令和2年4月7日に、政府より緊急事態宣言が全国に発出され、地元の神奈川県では5月31日まで延長されています。5月14日に宣言が解除された地域も多くありますが、依然としてみんなが多かれ少なかれ不安な日々を過ごしています。
私は、「一枚の畑」と名付けた畑で毎日、野菜を作っています。
確か昨年の11月だったと思いますが、サヤエンドウやスナップエンドウのタネを蒔きました。わずか30、40粒のタネが、雑草よりたくましく芽を出し、茎を太くし、蔓を伸ばして支えをしっかり掴み、一斉に花を咲かせ、沢山の実りをつける姿を見ているうちに、気持ちが穏やかになっていくことに気づきました。おそらく、私も町も「お籠り」を強いられる状態であるがゆえにいっそう、日々着実に命が育っていく姿を見て安心したのではないかと思います。そういう意味においても「今、畑に立つ」喜びを感じています。
あまりにも大豊作であったため、自分たちでは食べきれず、顔見知りのご近所に配ることにしました。

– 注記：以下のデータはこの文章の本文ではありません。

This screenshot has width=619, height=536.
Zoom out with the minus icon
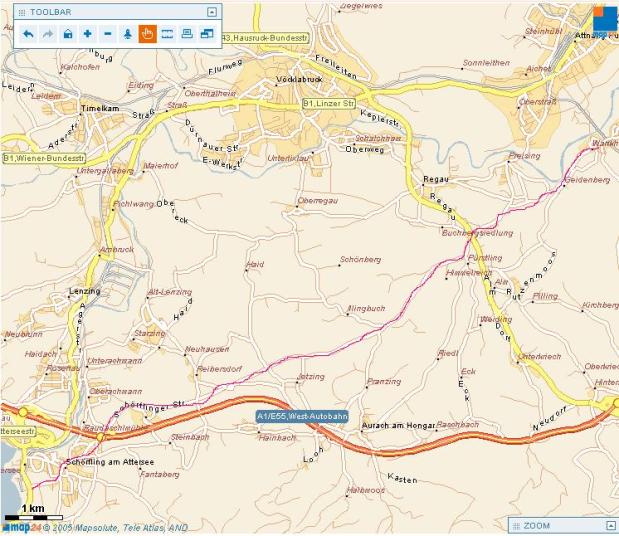click(108, 34)
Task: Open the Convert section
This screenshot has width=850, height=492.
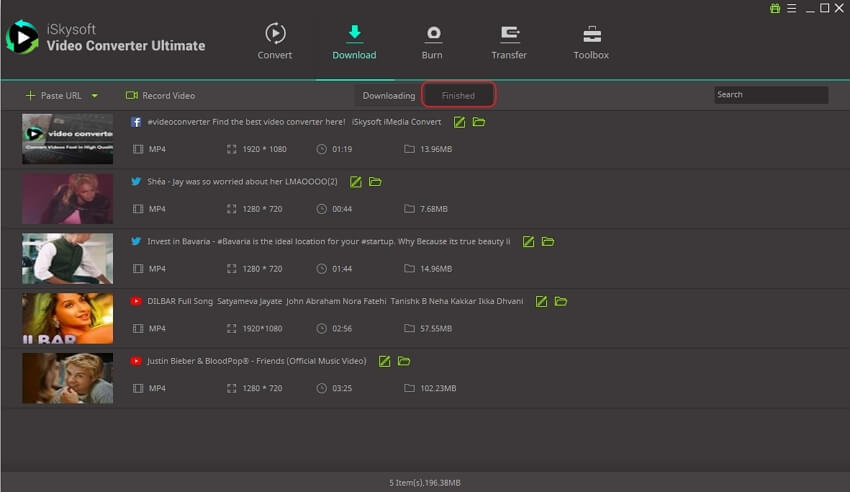Action: pyautogui.click(x=275, y=41)
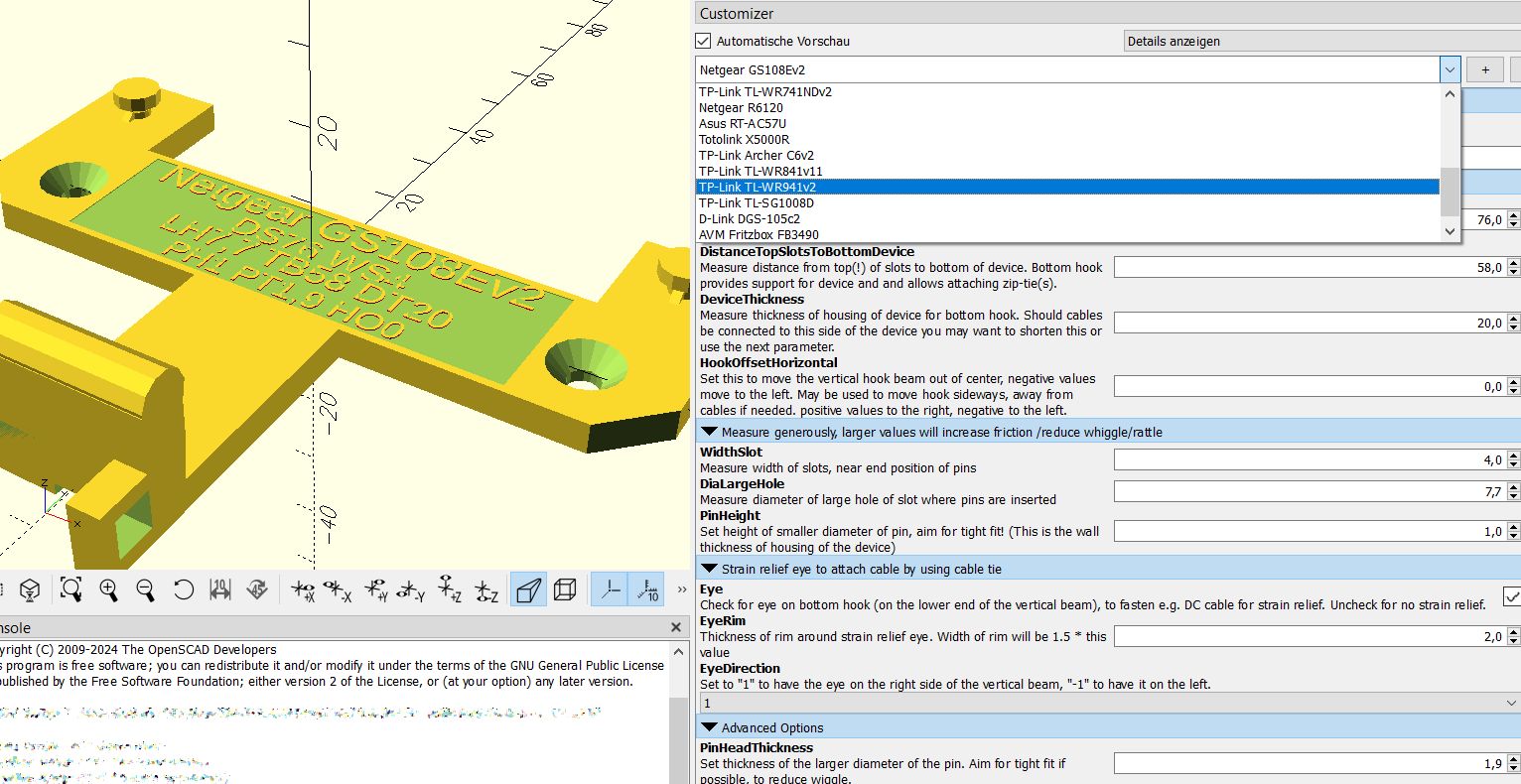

こういうご時世ですから直接会うことはせず、玄関先に置いたりドアのフックにかけて置いたりしました。しばらくすると、私たちの玄関にもいろんなものが置いてあることに気づきました。
綺麗な刺繍が付いた手縫いの巾着やマスク、自家製天然酵母のパン、玉ねぎや山椒の実、ラベンダーなどのハーブ類などなど...
共通しているのは、自分が作ったり育てたりしてきたものであること。そこに温もりを感じますし、気持ちが通うものがあります。玄関に野菜などが置いてある姿を見るにつけ、「この光景はどこかで見たことがあるな」と思いつつ、心の中に引っかかったまま思い起こせないでいました。その後フラッシュバックのように何度もその「映像」が蘇ってきたのですがわからないままでいました。それをずっともどかしく思っていたのです。
ある日、「ああ、そうだ。これは笠地蔵だな」と思い当たりました。子供の頃に読んだ、「ものがたり」だと。
雪の中お地蔵さんが列をなして、宝物を沢山載せれたソリ(ソリだったような記憶が)を引き、おじいさんとおばあさんの玄関口に置いていく姿を忘れられないでいたのだと思います。
身近なところで、今、笠地蔵さんが増えています!
もりした かずこ
ヨーロッパ イギリス、ハートフォードシャー
2020/05/23
手作りのお裾分けが行き来する様子を想像して、素敵だなと思いました。
『かさじぞう』は、私も子供達からリクエストされる絵本の一つです。おじいさんが自分の笠までお地蔵さんにあげて手ぶらで帰ってきたのに、おばあさんが「そうか、そうか。かさをもってきたって、こんやのたしには ならないもの。おじぞうさまに あげてよかったな。そだらば、つけものででも としをとるべ」というセリフがあるのですが、そこにも愛情があっていいなぁと心があたたかくなります。
優しい心遣いは、今の世の中に必要ですね。